Not everyone on Cozy TV who has made it the cesspool that it is appears welcoming to these newcomers. Kai Schwemmer, a 19-year-old influencer with the white nationalist America First youth movement, lashed out at Ali Alexander Tuesday, claiming that he had heard “credible” accusations that Alexander is a pedophile. (It looks like the right’s obsession with accusing of people of pedophilia applies to their own as well.)
And while the Christian nationalist Fuentes threw his support behind Laura Loomer, who supports a white ethnostate, during her congressional primary in Florida this summer, calling her “one of our own,” fractures between Loomer and Fuentes have appeared before. After Fuentes attacked Jews this summer, Loomer, who is Jewish, tried to come to terms with her ally's antisemitism, posting on Telegram, "I don't understand the obsession some people have with demonizing all Jews." During her second congressional bid, Fuentes also tried to convince his followers that Loomer was OK, even though she is a woman and a Zionist. “People say, ‘Well, she’s a Zionist, she’s a woman. We don’t support women in office, we don’t support Zionists.’ And that’s true,” Fuentes said. “But she would be the only one out of 530-some congressmen and senators who is going to be fully red-pilled.”
It’s unclear how much of an increase in viewership this new cast of characters will see from joining Fuentes' platform.

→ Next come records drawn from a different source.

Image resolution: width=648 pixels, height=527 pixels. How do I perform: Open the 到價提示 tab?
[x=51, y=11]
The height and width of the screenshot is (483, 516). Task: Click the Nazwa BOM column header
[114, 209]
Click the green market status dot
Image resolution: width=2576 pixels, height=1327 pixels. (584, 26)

Former associates of Fuentes have claimed that he manipulates the viewership numbers to make himself appear more popular than he is, though extremist researchers have been unable to confirm the veracity of this allegation.
It’s notable that so many of the far-right activists and Republican operatives who were prominent in the effort to overturn the 2020 presidential election and who called for violence to keep Trump in office would join the same platform. A day before the election, Stone was caught on tape saying, “Fuck the voting, let’s get right to the violence.” Stone led the first so-called “Stop the Steal” campaign in 2018, which falsely alleged fraud and disrupted vote counting in Florida, while Alexander rebooted the campaign in 2020 and urged his followers to take matters into their own hands.
And of course, Fuentes was at the U.S. Capitol on Jan. 6, 2021, after he suggested that his audience could off lawmakers to prevent them from "stealing" the election. Though he did not enter the Capitol himself, followers of his America First movement did, including Christian Secour, who was recently sentenced to three years in prison for his role in the insurrection.